Records supplied section start

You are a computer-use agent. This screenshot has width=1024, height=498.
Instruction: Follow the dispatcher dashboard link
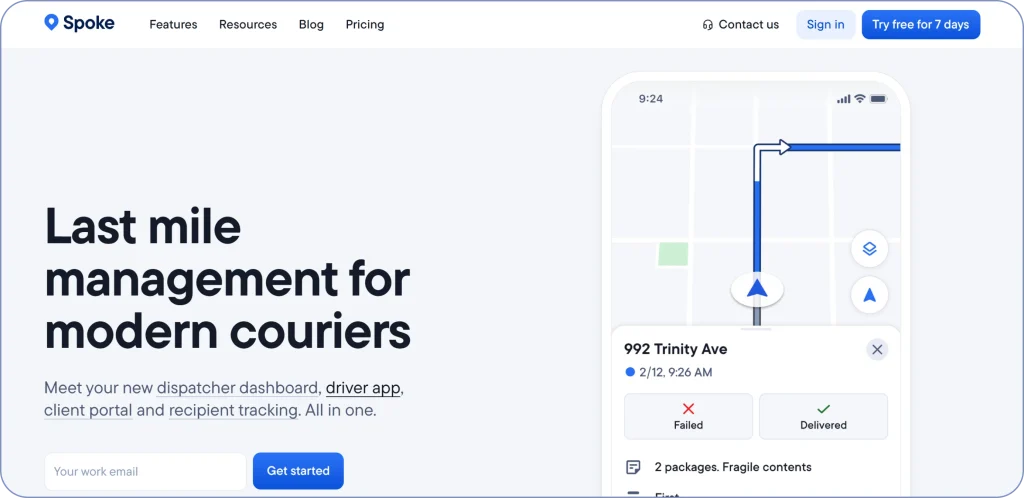tap(237, 388)
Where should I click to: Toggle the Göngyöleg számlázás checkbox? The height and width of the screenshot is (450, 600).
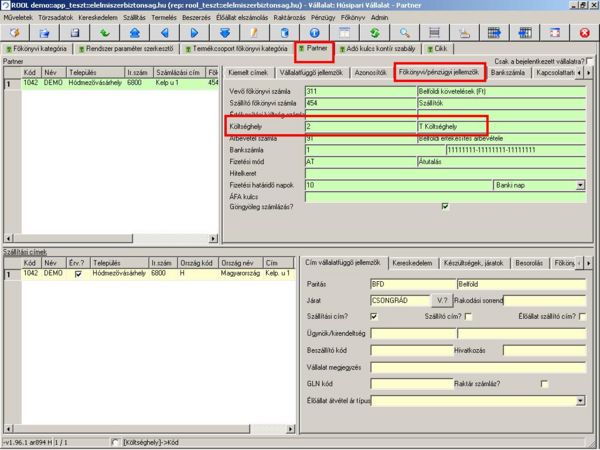[x=445, y=206]
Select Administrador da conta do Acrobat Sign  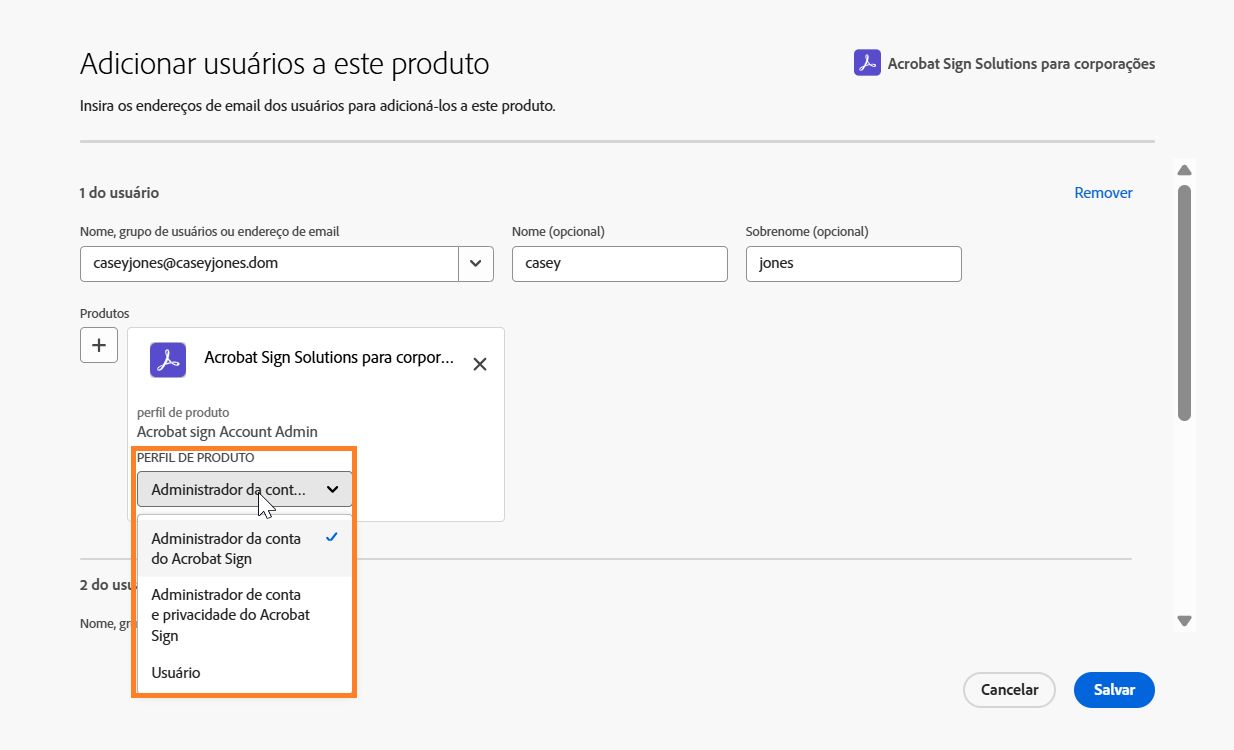coord(225,548)
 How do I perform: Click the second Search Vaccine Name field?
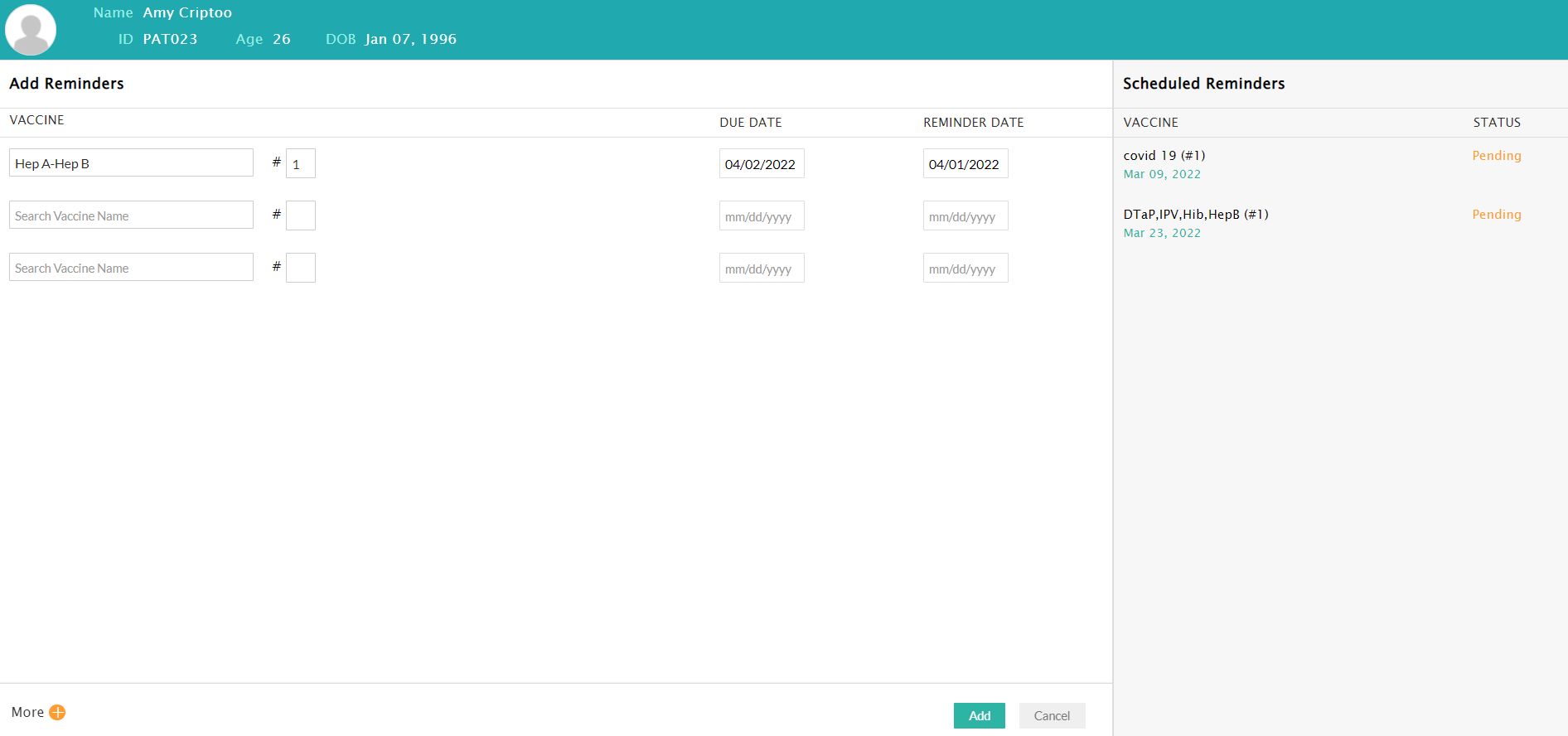click(131, 215)
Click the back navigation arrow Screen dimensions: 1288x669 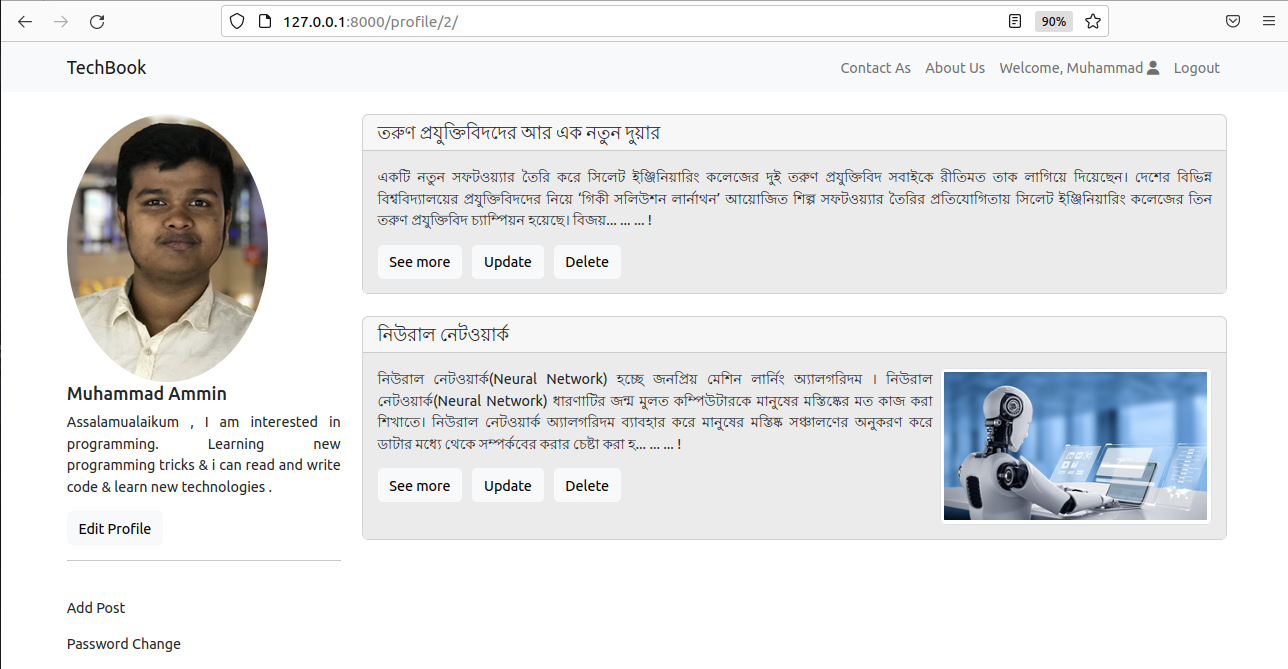tap(24, 21)
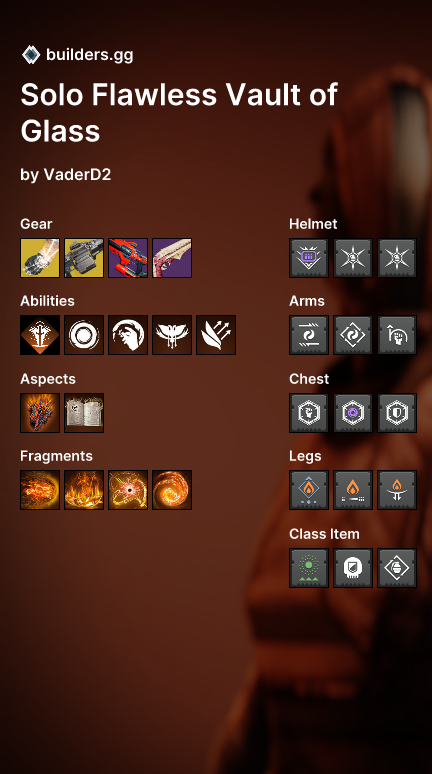Screen dimensions: 432x774
Task: Click the feather with arrows ability icon
Action: 216,335
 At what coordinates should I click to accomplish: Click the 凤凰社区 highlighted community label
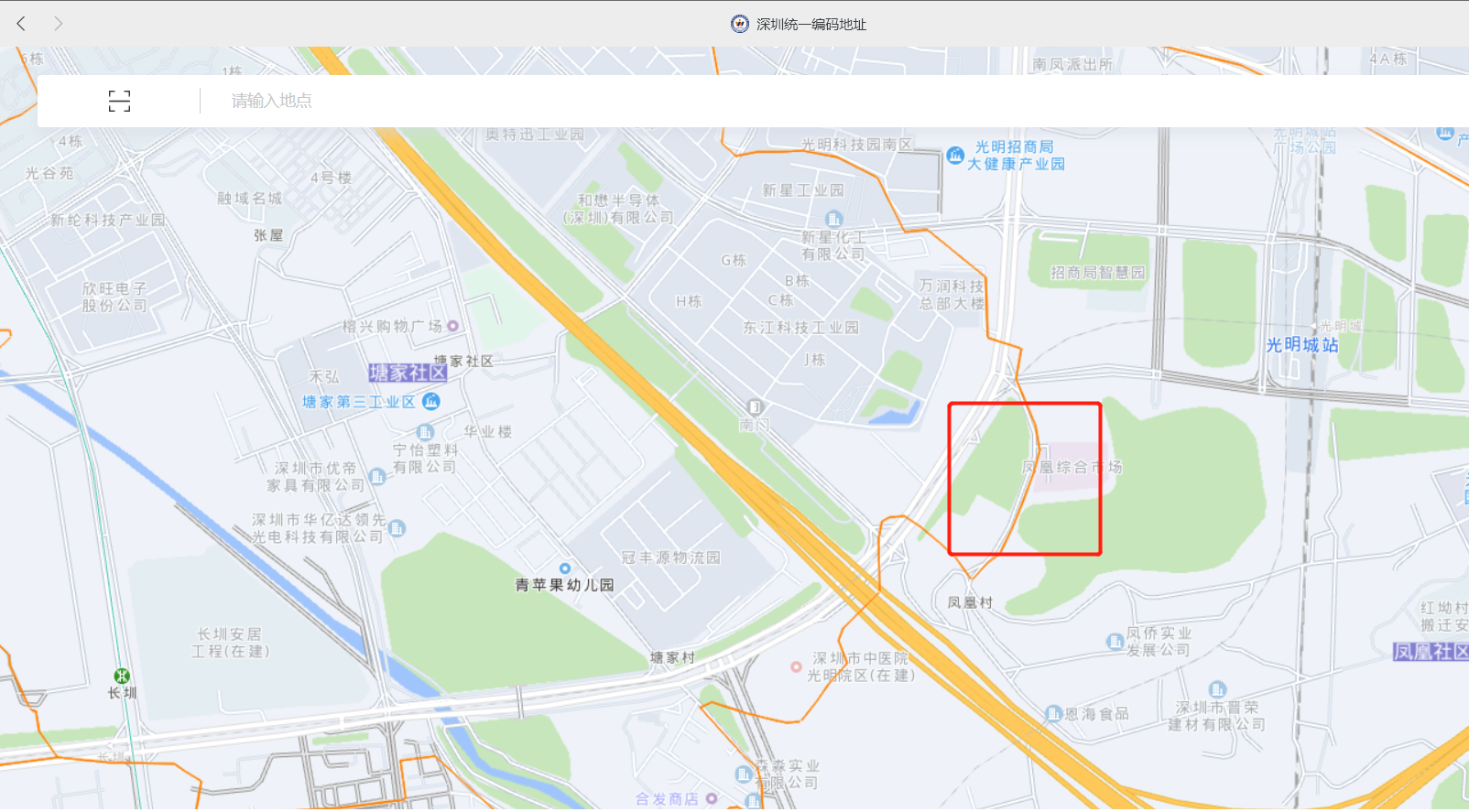[x=1431, y=652]
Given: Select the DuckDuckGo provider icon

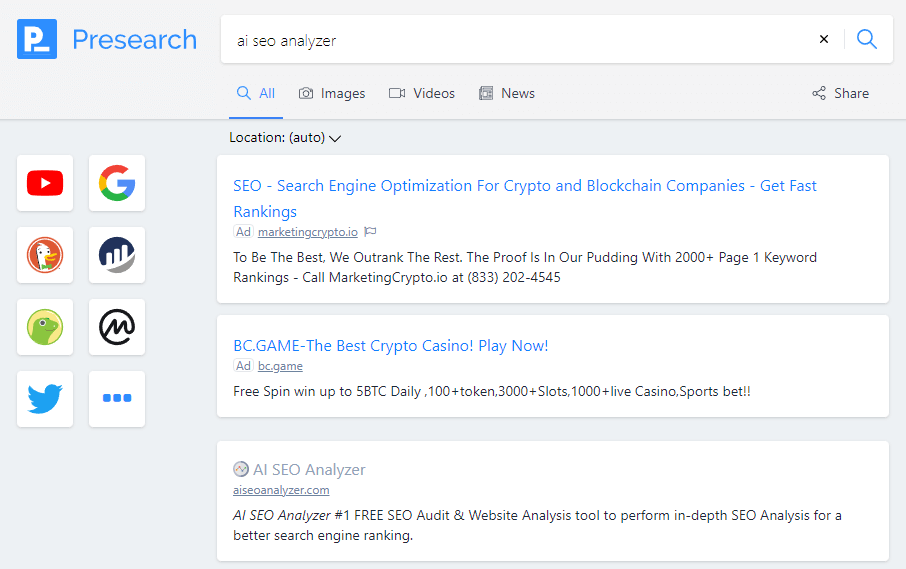Looking at the screenshot, I should click(x=45, y=255).
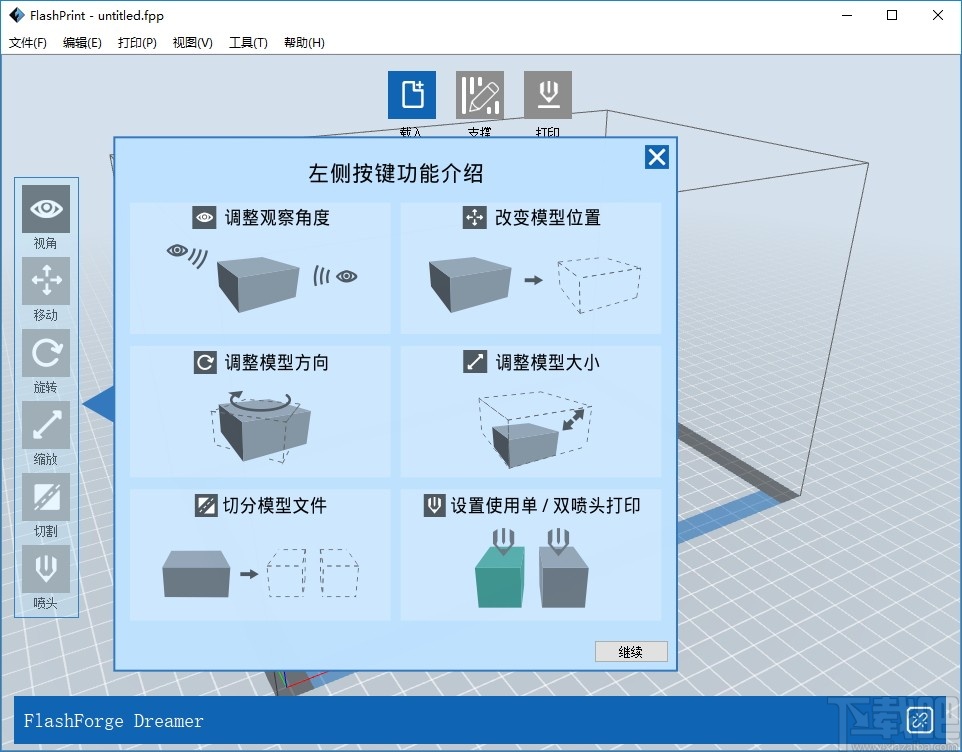This screenshot has width=962, height=752.
Task: Activate the 旋转 rotate tool
Action: (45, 354)
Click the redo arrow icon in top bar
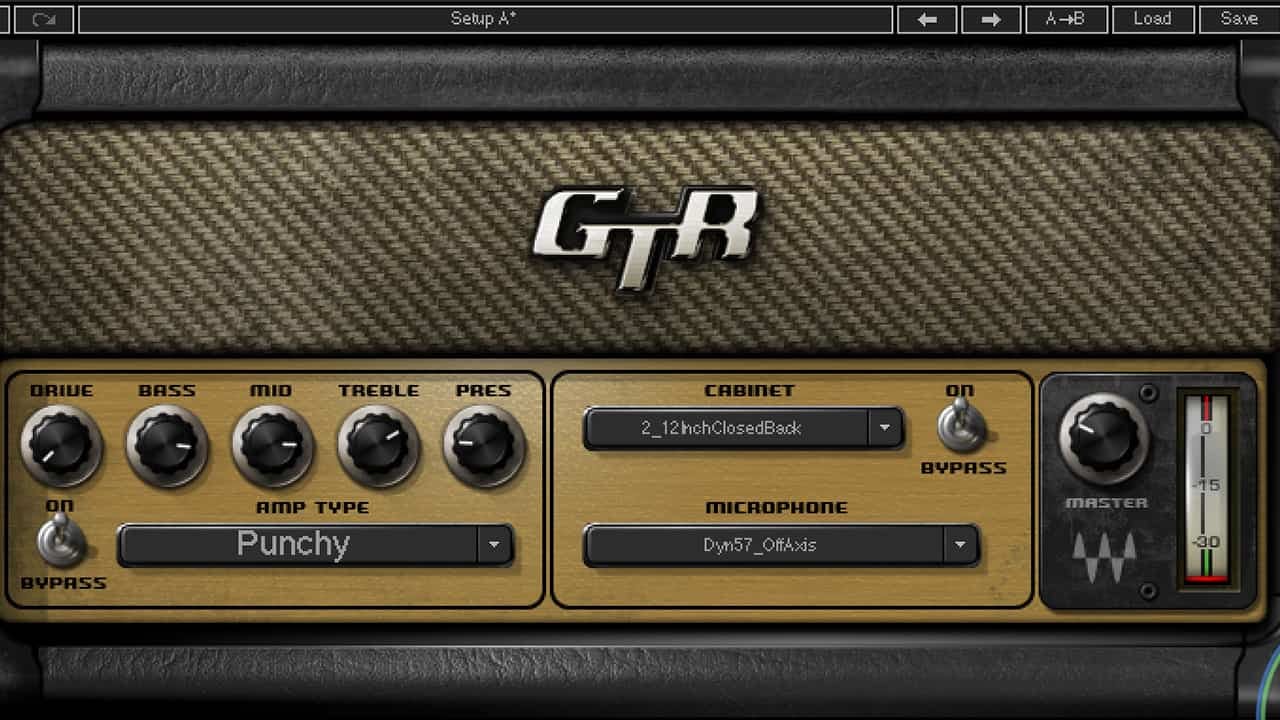The width and height of the screenshot is (1280, 720). tap(43, 19)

Records supplied section end

Leaving out the pictures, please transcribe exactly the lines from the one that holds "At what coordinates" through the last line of the entries above, both included.

 At what coordinates should I click to accomplish: Click the 凤凰社区 highlighted community label
[x=1431, y=652]
Given: Select the DuckDuckGo provider icon

Looking at the screenshot, I should click(x=45, y=255).
This screenshot has width=962, height=752.
Task: Activate the 旋转 rotate tool
Action: (45, 354)
Click the redo arrow icon in top bar
The width and height of the screenshot is (1280, 720). tap(43, 19)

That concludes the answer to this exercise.